[Stored data entries]

● ● ● ●

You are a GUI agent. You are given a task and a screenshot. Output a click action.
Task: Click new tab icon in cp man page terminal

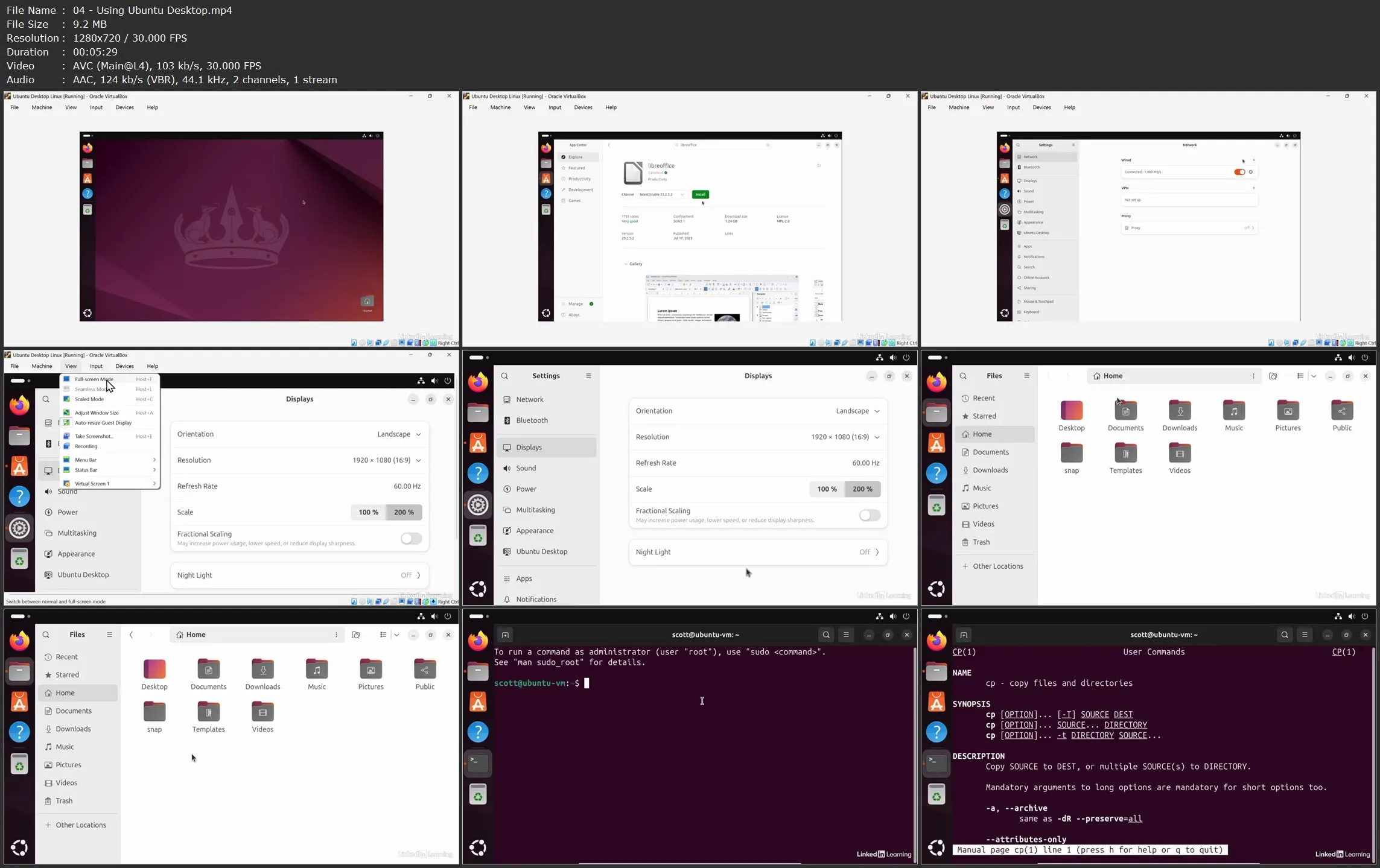964,635
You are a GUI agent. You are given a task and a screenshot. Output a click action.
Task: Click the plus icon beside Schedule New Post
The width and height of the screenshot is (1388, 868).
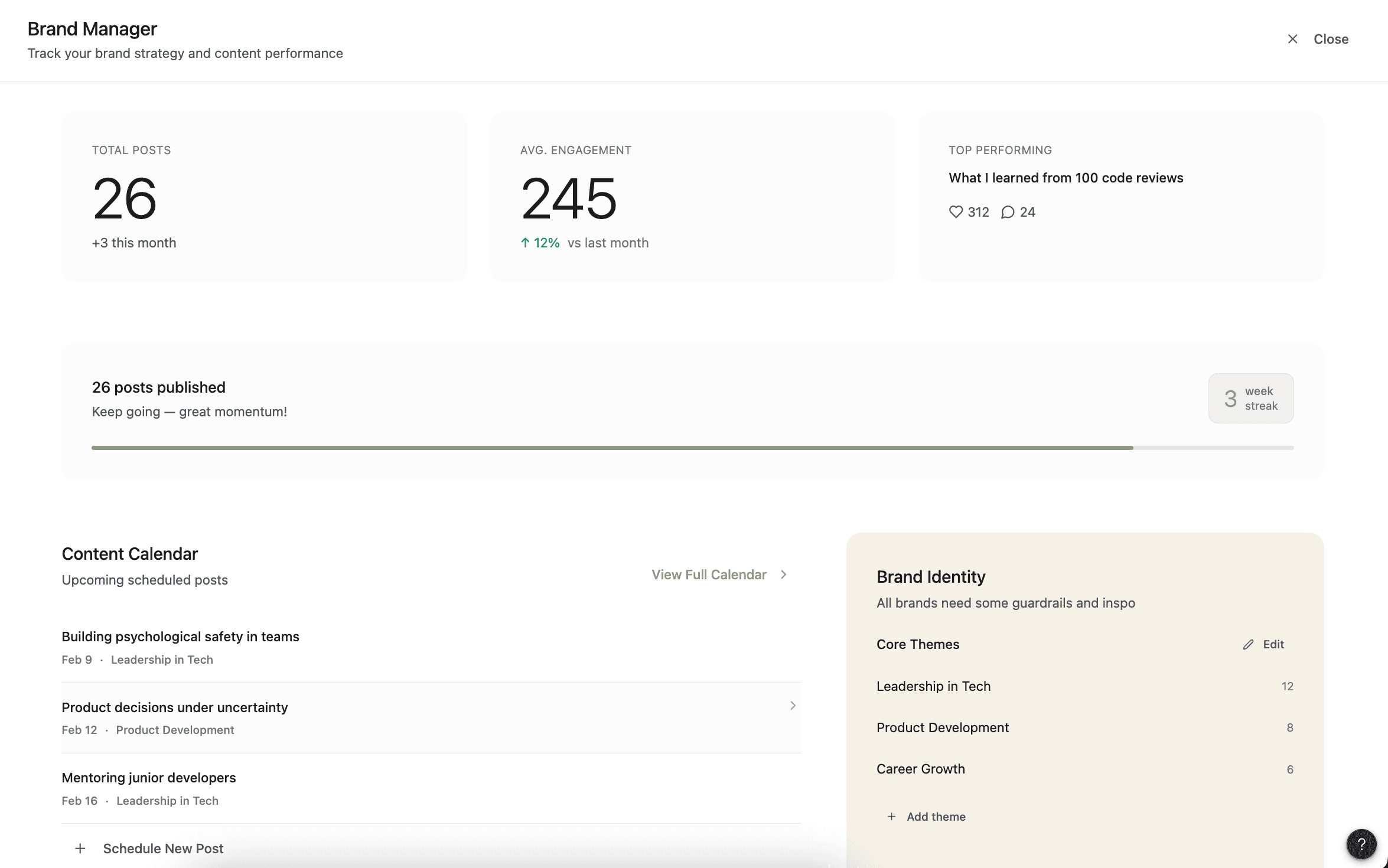[x=79, y=849]
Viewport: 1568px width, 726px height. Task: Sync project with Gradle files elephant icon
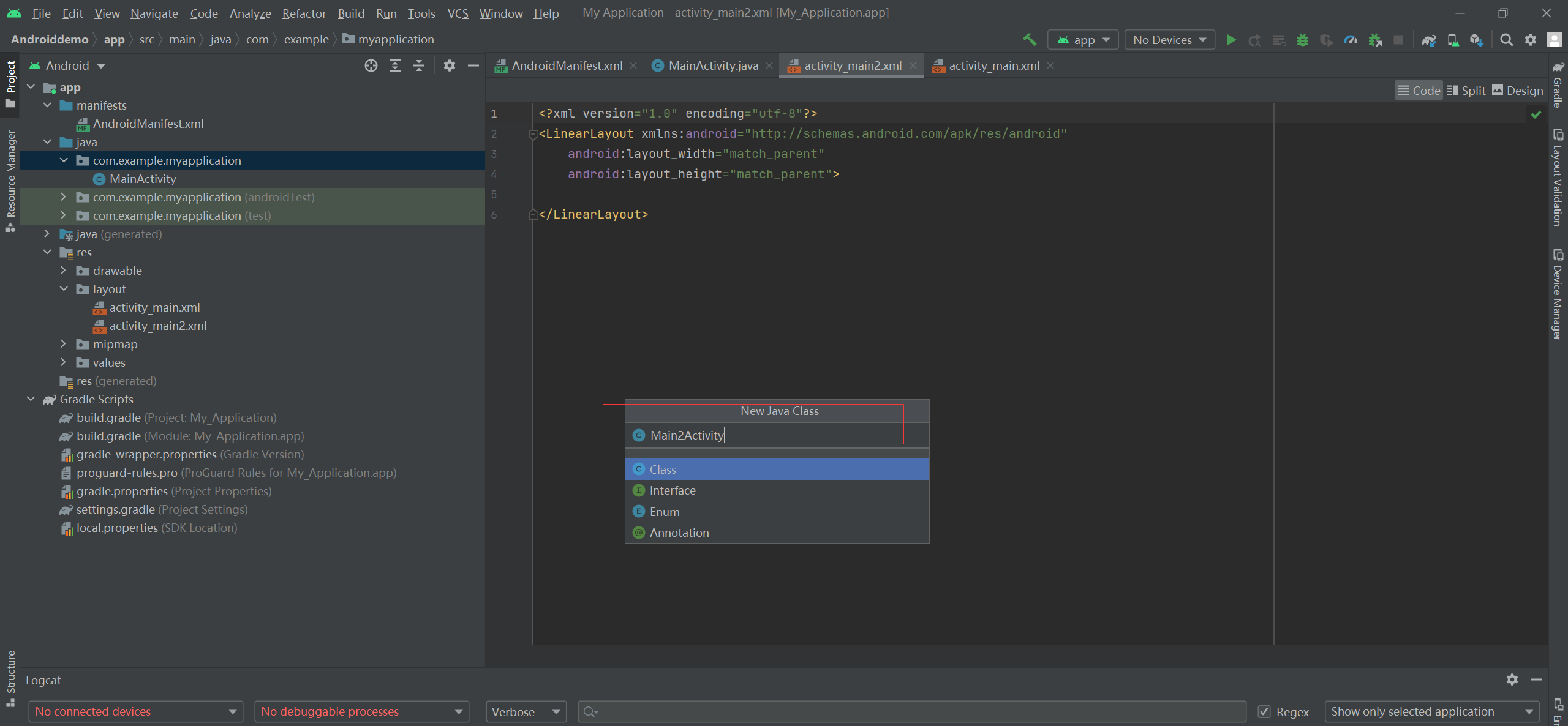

● ● ● ●

- Exercise goal:
When you output the entries, keep each line exactly as it is and leave out any pictures.

- Answer to this exercise:
You are a GUI agent. You are given a task and a screenshot. Output a click action.
Task: Click new tab icon in cp man page terminal

964,635
You are a GUI agent. You are given a task and a screenshot. Output a click action.
Task: Click the plus icon beside Schedule New Post
The width and height of the screenshot is (1388, 868).
[x=79, y=849]
Viewport: 1568px width, 726px height. Task: Sync project with Gradle files elephant icon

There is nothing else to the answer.